→ Document extract:
------------

Bouhler joined the Nazi Party (NSDAP) in July 1922 with membership number 12. By late 1922 he had become deputy business manager of the NSDAP under Max Amann. He took part in the failed Beer Hall Putsch in Munich and when the Party was banned, became the Business Manager for the Nazi front organization, the Greater German People's Community, based in Munich. 

Upon the refounding of the party on 27 February 1925, he immediately rejoined and was made National Business Manager of the NSDAP, holding this post until November 1934. After the seizure of power in 1933, he was elected as a member of the Reichstag for electoral constituency 18, Southern Westphalia. On 2 June 1933 Hitler appointed him a Reichsleiter, the second highest political rank in the Nazi Party. He joined the SS in the rank of SS-Gruppenführer on 20 April 1933 with membership number: 54,932. On 30 January 1936, Bouhler was promoted to the rank of SS-Obergruppenführer.

From the end of August to the end of October 1934, Bouhler was police president of Munich. In September he was made a member of the Academy for German Law. He was next appointed chief of Adolf Hitler's Chancellery, a post specially created on 17 November 1934 that was first and foremost set aside for party business. He held that position until 23 April 1945. In this job, for instance, secret decrees might be prepared, or internal business managed, before being brought before Adolf Hitler. Moreover, Bouhler was chairman of the "Official Party Inspection Commission for the Protection of National Socialist Literature" (Der Chef der Kanzlei des Führers und Vorsitzender der Parteiamtlichen Prüfungskommission zum Schutze des NS-Schrifttums), which determined what writings were and were not suitable for Nazi society.

Bouhler's office was responsible for all correspondence for Hitler, which included private and internal communications as well as responding to public inquiries (for example, requests for material help, godfathership, jobs, clemency, NSDAP business, and birthday wishes). His personal adjutant was SS-Sturmbannführer Karl Freiherr Michel von Tüßling. By 1944, much of the functions of the Kanzlei des Führers were absorbed by the Party Chancellery (Parteikanzlei) under Martin Bormann.

During the war, Bouhler published Der großdeutsche Freiheitskampf ("the greater German freedom struggle"), a three volume book series of speeches given by Hitler from September 1, 1939, to March 15, 1942.

War crimes

Bouhler was responsible for the killing of disabled German citizens. By order of Hitler (backdated to 1 September 1939), Bouhler with Karl Brandt developed the Nazis' early euthanasia program, Aktion T4 in which mentally ill and physically disabled people were killed. The actual implementation was supervised by Bouhler. Various methods of killing were tried out. The first killing facility was Schloss Hartheim in Upper Austria. The knowledge gained from the euthanasia program was later applied to the industrialized annihilation of other groups of people, especially the Jews.

------------

→ Information provided:
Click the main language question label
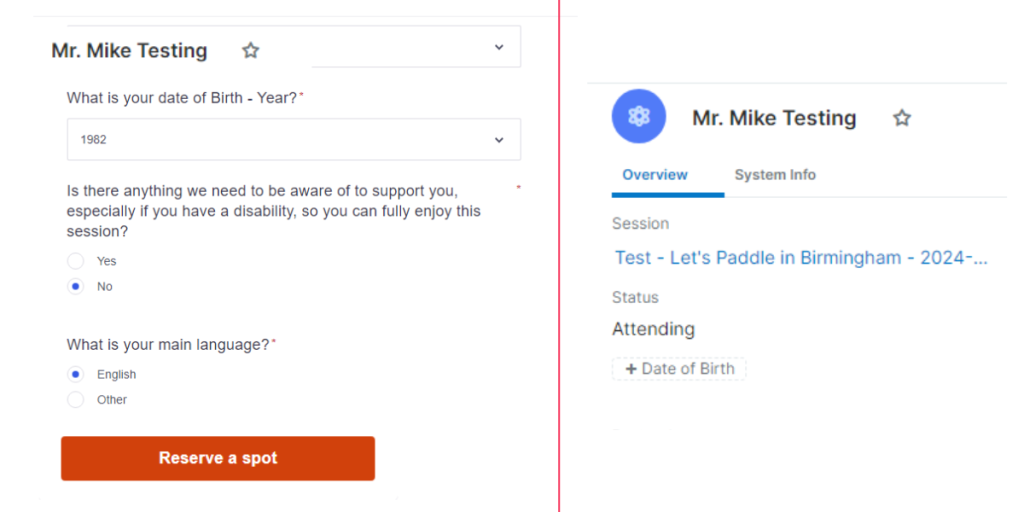click(x=168, y=345)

------------

→ Parts of the exercise:
a) Using the Bouhler biography, explain in one to three sentences why it holds Bouhler responsible for the killing of disabled German citizens.
b) Proceed with the Bouhler biography, starting after its final sentence.
The data plays no part in this work.

→ Answer set:
a) By an order from Hitler, backdated to 1 September 1939, Bouhler and Karl Brandt developed Aktion T4, the early euthanasia program in which mentally ill and physically disabled people were killed. Bouhler also supervised the program's actual implementation.

b)
In 1941 Bouhler and Heinrich Himmler initiated Aktion 14f13. Bouhler instructed the head of the Hauptamt II ("main office ll") of Hitler's Chancellery, the Oberdienstleiter Viktor Brack to implement this order. Brack was already in charge of the various front operations of T4.

The scheme operated under the Concentration Camps Inspector and the Reichsführer-SS under the name "Sonderbehandlung 14f13". The combination of numbers and letters was derived from the SS record-keeping system and consists of the number "14" for the Concentration Camps Inspector, the letter "f" for the German word "deaths" (Todesfälle), and the number "13" for the means of killing, in this case, for gassing in the T4 killing centers. "Sonderbehandlung" ("special treatment") was the euphemistic term for execution or killing.

In 1942, Bouhler published the book "Napoleon – Kometenbahn eines Genies" (Napoleon – A Genius's Cometary Path), which became a favorite of Hitler's. He had also published a Nazi publication Kampf um Deutschland (Fight for Germany) in 1938.

Capture and suicide
Bouhler and his wife, Helene, were arrested by American troops at Schloss Fischhorn in Bruck near Zell-am-See on 10 May 1945. Helene jumped to her death from a window at Schloss Fischhorn. On 19 May, Bouhler killed himself using a cyanide capsule while in the US internment camp at Zell-am-See. The couple had no children.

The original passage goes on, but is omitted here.